Mussels Moving West of the 100th Meridian

Zebra and quagga mussels are a freshwater shellfish that have spread like an aquatic plague throughout lakes and rivers in the U.S., particularly those east of the 100th meridian. Water managers west of the meridian have been working frantically to keep them out of lakes and rivers because once invasive populations are established it is extremely difficult to eradicate them. Since they have no native predators, the mussels multiply rapidly and unchecked. Left alone, they can sterilize entire ecosystems and clog water facilities.
According to a February Summit Voice article, the battle to keep Lake Powell free of non-native mussels is tilting toward the aquatic invaders and federal resource managers are concerned the invaders may spread into Glen Canyon. As of January, the National Park Service reported finding and removing about 1,300 hundred adult quagga mussels, and managers at the reservoir said they’re finding more as the season progresses.

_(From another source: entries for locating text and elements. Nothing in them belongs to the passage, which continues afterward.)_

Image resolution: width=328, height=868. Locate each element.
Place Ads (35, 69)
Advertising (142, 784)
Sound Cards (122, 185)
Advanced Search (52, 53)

Resource managers said they’ve used a variety of tools to support extensive mussel prevention efforts for several years. This has included education efforts, monitoring, and inspection, decontamination, and quarantine of incoming boats as necessary. Now, however, the park service is developing a quagga-zebra mussel management plan to help the agency decide what tools are appropriate to support the ongoing management of invasive mussels in Glen Canyon now that quagga mussels are present in Lake Powell. The plan being developed by the park service will consider changes to the existing prevention and monitoring efforts, and would include analysis of potential control, containment, and other park management actions. The plan will also consider options for providing a sustainable funding source.